## Task
Repeat the entries below in full, with every character unchanged.

(Saved entries)
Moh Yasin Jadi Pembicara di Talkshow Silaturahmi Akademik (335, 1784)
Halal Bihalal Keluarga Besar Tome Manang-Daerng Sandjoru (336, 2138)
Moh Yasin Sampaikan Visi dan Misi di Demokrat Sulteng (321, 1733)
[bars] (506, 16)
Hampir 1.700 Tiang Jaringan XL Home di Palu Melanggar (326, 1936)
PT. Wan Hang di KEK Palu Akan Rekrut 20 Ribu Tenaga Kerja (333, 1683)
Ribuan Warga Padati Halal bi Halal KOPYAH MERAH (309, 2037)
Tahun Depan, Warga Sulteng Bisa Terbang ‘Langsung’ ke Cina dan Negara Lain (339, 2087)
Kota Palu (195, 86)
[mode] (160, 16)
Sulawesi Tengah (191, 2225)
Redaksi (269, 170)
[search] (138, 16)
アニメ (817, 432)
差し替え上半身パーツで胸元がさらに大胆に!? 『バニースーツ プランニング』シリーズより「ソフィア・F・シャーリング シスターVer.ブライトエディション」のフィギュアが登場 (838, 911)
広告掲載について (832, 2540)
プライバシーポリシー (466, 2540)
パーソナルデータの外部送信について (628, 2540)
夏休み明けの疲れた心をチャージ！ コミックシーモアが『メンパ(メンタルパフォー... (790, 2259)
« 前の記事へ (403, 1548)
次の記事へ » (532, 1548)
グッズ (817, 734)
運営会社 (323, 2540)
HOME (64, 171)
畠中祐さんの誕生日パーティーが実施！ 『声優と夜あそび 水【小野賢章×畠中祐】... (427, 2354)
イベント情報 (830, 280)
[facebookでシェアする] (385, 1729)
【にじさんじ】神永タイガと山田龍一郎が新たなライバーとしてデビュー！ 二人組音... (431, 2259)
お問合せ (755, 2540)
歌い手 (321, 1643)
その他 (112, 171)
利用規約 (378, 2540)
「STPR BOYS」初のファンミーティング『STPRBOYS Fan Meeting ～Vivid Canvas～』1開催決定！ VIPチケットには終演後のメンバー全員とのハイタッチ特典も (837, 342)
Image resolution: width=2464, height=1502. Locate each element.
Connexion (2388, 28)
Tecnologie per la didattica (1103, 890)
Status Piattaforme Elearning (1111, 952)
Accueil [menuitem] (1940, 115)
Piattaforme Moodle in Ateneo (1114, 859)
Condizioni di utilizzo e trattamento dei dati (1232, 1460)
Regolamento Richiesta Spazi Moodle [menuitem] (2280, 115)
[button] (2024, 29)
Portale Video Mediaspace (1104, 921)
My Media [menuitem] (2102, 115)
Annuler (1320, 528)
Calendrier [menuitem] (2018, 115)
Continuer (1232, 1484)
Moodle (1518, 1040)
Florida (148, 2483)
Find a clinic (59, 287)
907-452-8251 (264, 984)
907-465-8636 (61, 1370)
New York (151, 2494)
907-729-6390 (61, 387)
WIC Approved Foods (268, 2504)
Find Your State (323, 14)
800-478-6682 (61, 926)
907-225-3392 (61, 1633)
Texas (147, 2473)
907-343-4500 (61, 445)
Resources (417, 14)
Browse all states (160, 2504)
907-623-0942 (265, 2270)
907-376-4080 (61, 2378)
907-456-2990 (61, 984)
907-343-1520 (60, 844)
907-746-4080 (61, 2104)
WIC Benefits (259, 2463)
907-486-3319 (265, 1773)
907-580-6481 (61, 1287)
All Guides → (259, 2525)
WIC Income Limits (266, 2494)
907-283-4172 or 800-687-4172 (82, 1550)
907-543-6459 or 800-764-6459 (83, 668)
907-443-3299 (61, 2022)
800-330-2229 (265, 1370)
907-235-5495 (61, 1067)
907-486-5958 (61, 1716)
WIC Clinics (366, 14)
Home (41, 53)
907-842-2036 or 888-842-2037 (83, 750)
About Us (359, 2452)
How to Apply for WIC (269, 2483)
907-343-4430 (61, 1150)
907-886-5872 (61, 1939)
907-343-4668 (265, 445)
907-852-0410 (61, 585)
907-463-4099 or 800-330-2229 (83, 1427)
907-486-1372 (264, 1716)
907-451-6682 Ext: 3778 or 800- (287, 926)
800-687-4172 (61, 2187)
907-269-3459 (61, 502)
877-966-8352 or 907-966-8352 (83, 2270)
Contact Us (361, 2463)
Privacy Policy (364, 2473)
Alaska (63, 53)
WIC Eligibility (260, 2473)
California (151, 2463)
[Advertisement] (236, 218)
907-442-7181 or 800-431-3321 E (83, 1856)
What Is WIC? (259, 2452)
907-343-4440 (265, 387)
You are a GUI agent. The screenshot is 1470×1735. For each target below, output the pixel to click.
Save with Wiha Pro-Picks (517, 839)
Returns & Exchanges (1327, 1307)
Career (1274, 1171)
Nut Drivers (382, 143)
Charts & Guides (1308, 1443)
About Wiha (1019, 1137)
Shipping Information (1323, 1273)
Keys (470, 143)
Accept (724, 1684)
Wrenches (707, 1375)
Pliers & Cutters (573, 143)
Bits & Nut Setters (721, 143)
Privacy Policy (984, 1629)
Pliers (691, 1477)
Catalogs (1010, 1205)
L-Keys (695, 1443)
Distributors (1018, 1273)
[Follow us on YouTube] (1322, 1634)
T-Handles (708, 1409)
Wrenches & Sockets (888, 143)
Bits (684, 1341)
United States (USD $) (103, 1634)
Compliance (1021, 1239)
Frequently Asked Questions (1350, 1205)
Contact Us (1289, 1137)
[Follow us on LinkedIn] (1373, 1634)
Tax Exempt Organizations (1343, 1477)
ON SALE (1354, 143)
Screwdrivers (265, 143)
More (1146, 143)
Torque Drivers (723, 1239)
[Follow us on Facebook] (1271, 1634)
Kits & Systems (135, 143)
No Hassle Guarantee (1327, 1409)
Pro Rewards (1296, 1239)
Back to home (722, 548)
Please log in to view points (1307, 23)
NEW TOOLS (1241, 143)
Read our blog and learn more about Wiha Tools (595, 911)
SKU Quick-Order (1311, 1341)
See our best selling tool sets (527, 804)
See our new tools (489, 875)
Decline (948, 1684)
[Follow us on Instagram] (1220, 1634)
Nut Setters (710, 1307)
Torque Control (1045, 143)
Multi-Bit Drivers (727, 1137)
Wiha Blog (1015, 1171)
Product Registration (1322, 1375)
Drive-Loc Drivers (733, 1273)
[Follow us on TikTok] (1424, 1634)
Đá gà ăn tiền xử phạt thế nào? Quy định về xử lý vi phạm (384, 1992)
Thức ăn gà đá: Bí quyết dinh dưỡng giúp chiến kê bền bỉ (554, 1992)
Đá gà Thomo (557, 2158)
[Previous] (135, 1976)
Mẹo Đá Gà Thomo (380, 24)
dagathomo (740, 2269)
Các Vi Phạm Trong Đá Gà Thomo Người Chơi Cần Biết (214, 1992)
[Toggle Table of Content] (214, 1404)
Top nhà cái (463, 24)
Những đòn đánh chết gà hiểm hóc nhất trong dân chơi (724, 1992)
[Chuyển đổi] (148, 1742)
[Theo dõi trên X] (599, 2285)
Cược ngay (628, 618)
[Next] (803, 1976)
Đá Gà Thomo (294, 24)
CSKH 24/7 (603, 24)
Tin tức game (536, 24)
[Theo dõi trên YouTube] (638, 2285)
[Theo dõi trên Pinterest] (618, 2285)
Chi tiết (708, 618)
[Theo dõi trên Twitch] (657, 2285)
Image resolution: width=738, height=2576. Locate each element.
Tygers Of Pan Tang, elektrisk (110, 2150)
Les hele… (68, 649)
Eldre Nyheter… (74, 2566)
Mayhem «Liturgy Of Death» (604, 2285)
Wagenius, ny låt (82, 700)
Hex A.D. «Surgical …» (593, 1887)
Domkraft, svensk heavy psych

## Task solution
Moh Yasin Jadi Pembicara di Talkshow Silaturahmi Akademik (335, 1784)
Halal Bihalal Keluarga Besar Tome Manang-Daerng Sandjoru (336, 2138)
Moh Yasin Sampaikan Visi dan Misi di Demokrat Sulteng (321, 1733)
[bars] (506, 16)
Hampir 1.700 Tiang Jaringan XL Home di Palu Melanggar (326, 1936)
PT. Wan Hang di KEK Palu Akan Rekrut 20 Ribu Tenaga Kerja (333, 1683)
Ribuan Warga Padati Halal bi Halal KOPYAH MERAH (309, 2037)
Tahun Depan, Warga Sulteng Bisa Terbang ‘Langsung’ ke Cina dan Negara Lain (339, 2087)
Kota Palu (195, 86)
[mode] (160, 16)
Sulawesi Tengah (191, 2225)
Redaksi (269, 170)
[search] (138, 16)
アニメ (817, 432)
差し替え上半身パーツで胸元がさらに大胆に!? 『バニースーツ プランニング』シリーズより「ソフィア・F・シャーリング シスターVer.ブライトエディション」のフィギュアが登場 (838, 911)
広告掲載について (832, 2540)
プライバシーポリシー (466, 2540)
パーソナルデータの外部送信について (628, 2540)
夏休み明けの疲れた心をチャージ！ コミックシーモアが『メンパ(メンタルパフォー... (790, 2259)
« 前の記事へ (403, 1548)
次の記事へ » (532, 1548)
グッズ (817, 734)
運営会社 (323, 2540)
HOME (64, 171)
畠中祐さんの誕生日パーティーが実施！ 『声優と夜あそび 水【小野賢章×畠中祐】... (427, 2354)
イベント情報 (830, 280)
[facebookでシェアする] (385, 1729)
【にじさんじ】神永タイガと山田龍一郎が新たなライバーとしてデビュー！ 二人組音... (431, 2259)
お問合せ (755, 2540)
歌い手 (321, 1643)
その他 (112, 171)
利用規約 (378, 2540)
「STPR BOYS」初のファンミーティング『STPRBOYS Fan Meeting ～Vivid Canvas～』1開催決定！ VIPチケットには終演後のメンバー全員とのハイタッチ特典も (837, 342)
Image resolution: width=2464, height=1502. Locate each element.
Connexion (2388, 28)
Tecnologie per la didattica (1103, 890)
Status Piattaforme Elearning (1111, 952)
Accueil [menuitem] (1940, 115)
Piattaforme Moodle in Ateneo (1114, 859)
Condizioni di utilizzo e trattamento dei dati (1232, 1460)
Regolamento Richiesta Spazi Moodle [menuitem] (2280, 115)
[button] (2024, 29)
Portale Video Mediaspace (1104, 921)
My Media [menuitem] (2102, 115)
Annuler (1320, 528)
Calendrier [menuitem] (2018, 115)
Continuer (1232, 1484)
Moodle (1518, 1040)
Florida (148, 2483)
Find a clinic (59, 287)
907-452-8251 (264, 984)
907-465-8636 (61, 1370)
New York (151, 2494)
907-729-6390 (61, 387)
WIC Approved Foods (268, 2504)
Find Your State (323, 14)
800-478-6682 (61, 926)
907-225-3392 (61, 1633)
Texas (147, 2473)
907-343-4500 (61, 445)
Resources (417, 14)
Browse all states (160, 2504)
907-623-0942 (265, 2270)
907-376-4080 (61, 2378)
907-456-2990 (61, 984)
907-343-1520 (60, 844)
907-746-4080 (61, 2104)
WIC Benefits (259, 2463)
907-486-3319 (265, 1773)
907-580-6481 (61, 1287)
All Guides → (259, 2525)
WIC Income Limits (266, 2494)
907-283-4172 or 800-687-4172 (82, 1550)
907-543-6459 or 800-764-6459 (83, 668)
907-443-3299 (61, 2022)
800-330-2229 (265, 1370)
907-235-5495 (61, 1067)
907-486-5958 (61, 1716)
WIC Clinics (366, 14)
Home (41, 53)
907-842-2036 or 888-842-2037 (83, 750)
About Us (359, 2452)
How to Apply for WIC (269, 2483)
907-343-4430 (61, 1150)
907-886-5872 (61, 1939)
907-343-4668 (265, 445)
907-852-0410 (61, 585)
907-463-4099 or 800-330-2229 (83, 1427)
907-486-1372 (264, 1716)
907-451-6682 Ext: 3778 or 800- (287, 926)
800-687-4172 (61, 2187)
907-269-3459 (61, 502)
877-966-8352 or 907-966-8352 (83, 2270)
Contact Us (361, 2463)
Privacy Policy (364, 2473)
Alaska (63, 53)
WIC Eligibility (260, 2473)
California (151, 2463)
[Advertisement] (236, 218)
907-442-7181 or 800-431-3321 E (83, 1856)
What Is WIC? (259, 2452)
907-343-4440 (265, 387)
You are a GUI agent. The screenshot is 1470×1735. For each target below, output the pixel to click.
Save with Wiha Pro-Picks (517, 839)
Returns & Exchanges (1327, 1307)
Career (1274, 1171)
Nut Drivers (382, 143)
Charts & Guides (1308, 1443)
About Wiha (1019, 1137)
Shipping Information (1323, 1273)
Keys (470, 143)
Accept (724, 1684)
Wrenches (707, 1375)
Pliers & Cutters (573, 143)
Bits & Nut Setters (721, 143)
Privacy Policy (984, 1629)
Pliers (691, 1477)
Catalogs (1010, 1205)
L-Keys (695, 1443)
Distributors (1018, 1273)
[Follow us on YouTube] (1322, 1634)
T-Handles (708, 1409)
Wrenches & Sockets (888, 143)
Bits (684, 1341)
United States (USD $) (103, 1634)
Compliance (1021, 1239)
Frequently Asked Questions (1350, 1205)
Contact Us (1289, 1137)
[Follow us on LinkedIn] (1373, 1634)
Tax Exempt Organizations (1343, 1477)
ON SALE (1354, 143)
Screwdrivers (265, 143)
More (1146, 143)
Torque Drivers (723, 1239)
[Follow us on Facebook] (1271, 1634)
Kits & Systems (135, 143)
No Hassle Guarantee (1327, 1409)
Pro Rewards (1296, 1239)
Back to home (722, 548)
Please log in to view points (1307, 23)
NEW TOOLS (1241, 143)
Read our blog and learn more about Wiha Tools (595, 911)
SKU Quick-Order (1311, 1341)
See our best selling tool sets (527, 804)
See our new tools (489, 875)
Decline (948, 1684)
[Follow us on Instagram] (1220, 1634)
Nut Setters (710, 1307)
Torque Control (1045, 143)
Multi-Bit Drivers (727, 1137)
Wiha Blog (1015, 1171)
Product Registration (1322, 1375)
Drive-Loc Drivers (733, 1273)
[Follow us on TikTok] (1424, 1634)
Đá gà ăn tiền xử phạt thế nào? Quy định về xử lý vi phạm (384, 1992)
Thức ăn gà đá: Bí quyết dinh dưỡng giúp chiến kê bền bỉ (554, 1992)
Đá gà Thomo (557, 2158)
[Previous] (135, 1976)
Mẹo Đá Gà Thomo (380, 24)
dagathomo (740, 2269)
Các Vi Phạm Trong Đá Gà Thomo Người Chơi Cần Biết (214, 1992)
[Toggle Table of Content] (214, 1404)
Top nhà cái (463, 24)
Những đòn đánh chết gà hiểm hóc nhất trong dân chơi (724, 1992)
[Chuyển đổi] (148, 1742)
[Theo dõi trên X] (599, 2285)
Cược ngay (628, 618)
[Next] (803, 1976)
Đá Gà Thomo (294, 24)
CSKH 24/7 (603, 24)
Tin tức game (536, 24)
[Theo dõi trên YouTube] (638, 2285)
[Theo dõi trên Pinterest] (618, 2285)
Chi tiết (708, 618)
[Theo dõi trên Twitch] (657, 2285)
Image resolution: width=738, height=2576. Locate each element.
Tygers Of Pan Tang, elektrisk (110, 2150)
Les hele… (68, 649)
Eldre Nyheter… (74, 2566)
Mayhem «Liturgy Of Death» (604, 2285)
Wagenius, ny låt (82, 700)
Hex A.D. «Surgical …» (593, 1887)
Domkraft, svensk heavy psych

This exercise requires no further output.